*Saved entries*

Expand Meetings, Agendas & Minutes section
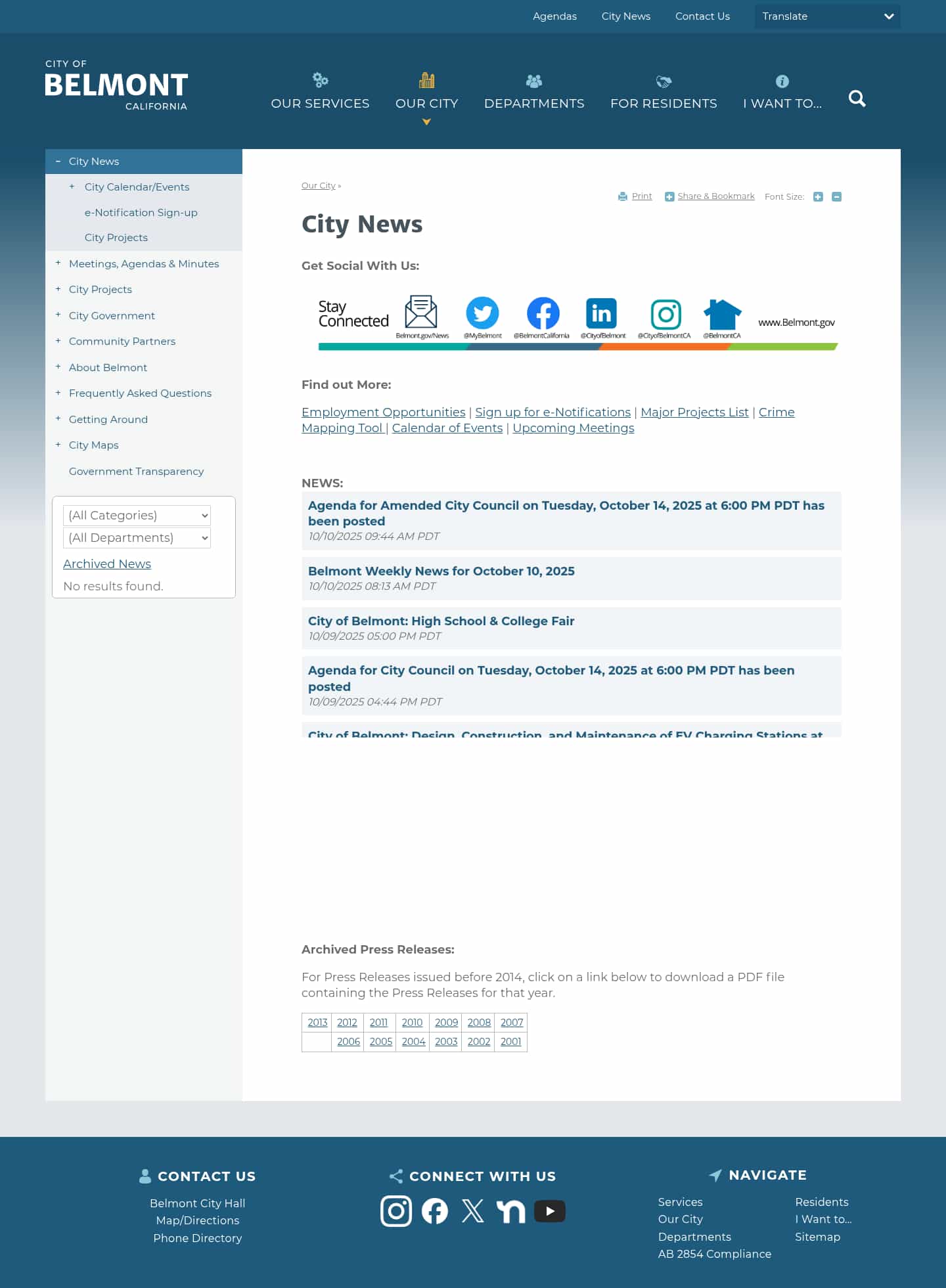coord(58,263)
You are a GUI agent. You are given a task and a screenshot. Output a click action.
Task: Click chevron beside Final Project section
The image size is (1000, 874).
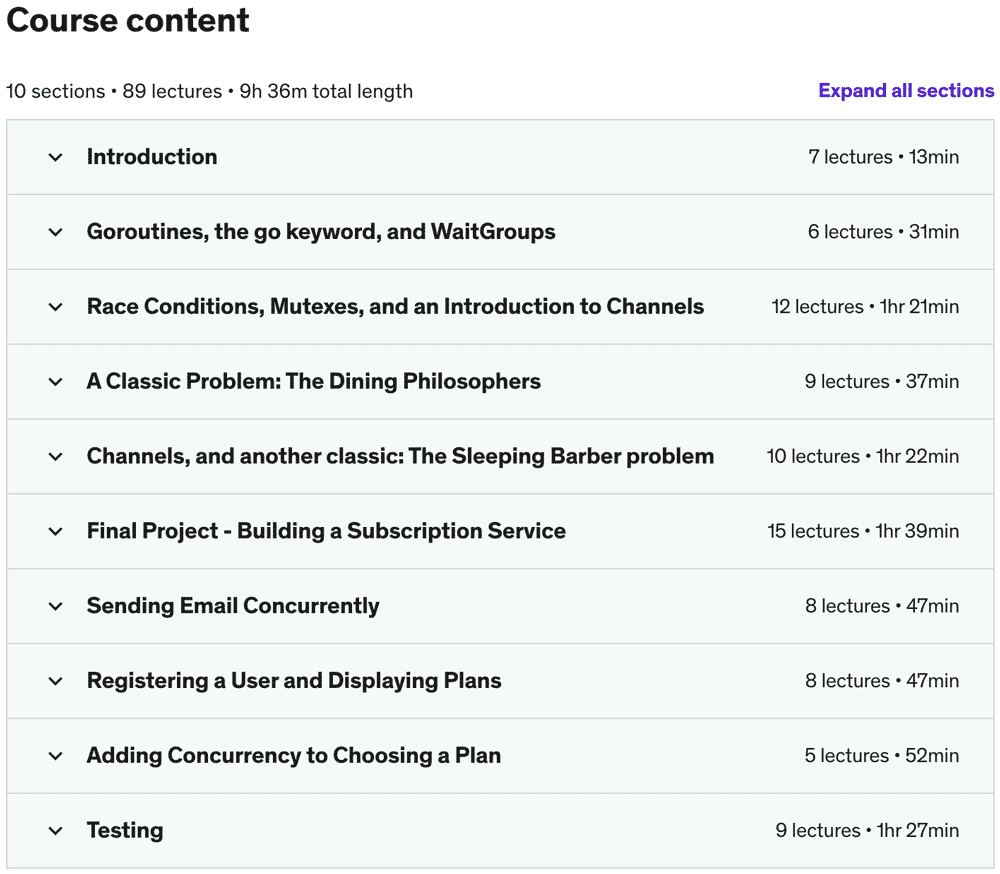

*What is asked*
Update the lines in all the records, changing every "section" to "panel" and keeping everything else unchanged. Leave the pictures out of your answer.

*Written solution*
Expand Meetings, Agendas & Minutes panel
coord(58,263)
You are a GUI agent. You are given a task and a screenshot. Output a click action.
Task: Click chevron beside Final Project panel
The image size is (1000, 874).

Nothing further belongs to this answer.